Lá fui eu ler a matéria nesta Folha com a seguinte manchete “Mortes pela polícia caem no Brasil pela primeira vez em oito anos.” No país cuja polícia mata, em números absolutos, seis vezes mais do que a dos EUA e cujas taxas de homicídio estão entre as mais altas do mundo, rivalizando com Colômbia, México e Venezuela, a redução do Estado que mata —mesmo que por uma pequena margem de 4% em 2021 em relação ao ano anterior— parece algo positivo.
E aí está o engano. O bálsamo efêmero propiciado pela dita manchete evaporou quando encontrei um corpo negro, igual ao meu, estendido no chão logo ali no subtítulo da matéria: se você é negro, a letalidade policial aumentou 5,8% no mesmo período; se você é branco, celebre: a polícia te matou 31% menos.

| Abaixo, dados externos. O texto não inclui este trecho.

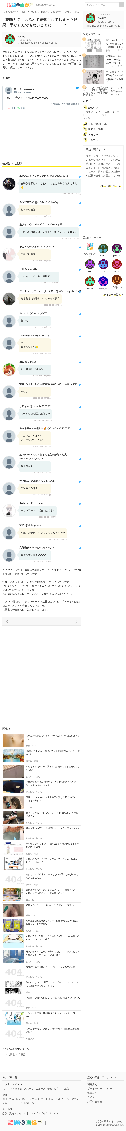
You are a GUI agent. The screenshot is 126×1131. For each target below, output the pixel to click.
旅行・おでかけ (30, 1099)
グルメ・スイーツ (12, 1102)
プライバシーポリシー (99, 1088)
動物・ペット (32, 745)
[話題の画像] (17, 4)
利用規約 (92, 1084)
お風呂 (11, 1054)
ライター (92, 1097)
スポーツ (29, 1088)
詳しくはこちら (109, 186)
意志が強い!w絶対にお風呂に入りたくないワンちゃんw (53, 828)
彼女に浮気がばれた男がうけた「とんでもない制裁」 (52, 967)
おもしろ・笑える (34, 776)
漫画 (4, 1099)
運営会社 (92, 1092)
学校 (49, 1088)
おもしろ (93, 134)
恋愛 (108, 50)
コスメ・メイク (91, 113)
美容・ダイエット (110, 113)
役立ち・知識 (32, 761)
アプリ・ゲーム (110, 80)
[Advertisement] (41, 136)
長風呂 (22, 1054)
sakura (21, 36)
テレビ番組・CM (98, 123)
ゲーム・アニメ (70, 1099)
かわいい (30, 1038)
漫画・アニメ (32, 992)
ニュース (30, 807)
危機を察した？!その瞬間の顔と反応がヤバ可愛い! (50, 905)
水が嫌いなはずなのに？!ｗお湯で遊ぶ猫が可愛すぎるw (53, 997)
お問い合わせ (94, 1101)
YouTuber (14, 1099)
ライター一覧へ (112, 294)
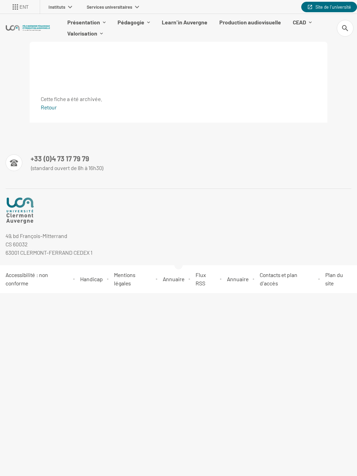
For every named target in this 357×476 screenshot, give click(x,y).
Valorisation (82, 33)
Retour (49, 107)
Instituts (56, 7)
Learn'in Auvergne (184, 22)
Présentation (83, 22)
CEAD (299, 22)
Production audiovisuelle (250, 22)
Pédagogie (130, 22)
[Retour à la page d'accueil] (28, 28)
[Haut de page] (9, 301)
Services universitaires (109, 7)
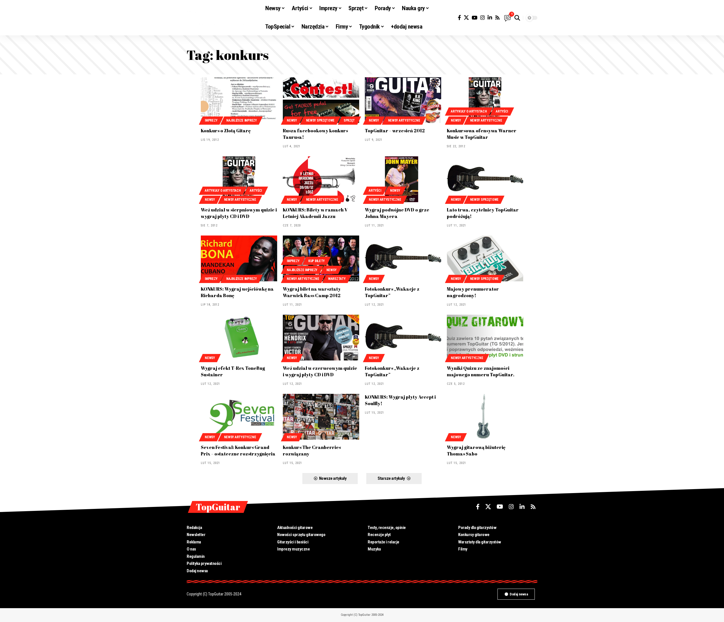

Dito de outra forma, as polícias brasileiras mataram 5 em cada 100 mil negros em 2021; entre os brancos, o índice é 1 a 100 mil. Isso vale igualmente para povos indígenas. Se você não mora na região onde o estado, o tráfico, e o genocídio indígena matam, celebre: 6% das mortes violentas diminuíram no país; se você mora na região Norte, chore: houve aumento de 9% nas mortes violentas. A dúvida sobre quem é negro no país a polícia já resolveu a bala.
Esse é tempo de um país partido. Há quem viva na Suécia, e governe os demais a partir dali, e há quem viva nas trincheiras de guerra do lado de cá e por outros é governado e morto. Acostumamo-nos tanto a sermos um país de mortes partidas, do genocídio cotidiano cindido, que esquecemos que estamos todos no mesmo navio negreiro onde o braço armado do Estado executa, entre suas vítimas, 84% de negros.
O problema, meus caros, é que, enquanto a Suécia não entender que é ela quem comanda a execução do nosso lado sírio de cá, enquanto não entendermos que o país cindido pelas mortes que só recaem em uma margem do rio é um só país, não conseguiremos entender que, para o corpo negro estendido no chão, a letalidade persiste e não há nada a celebrar.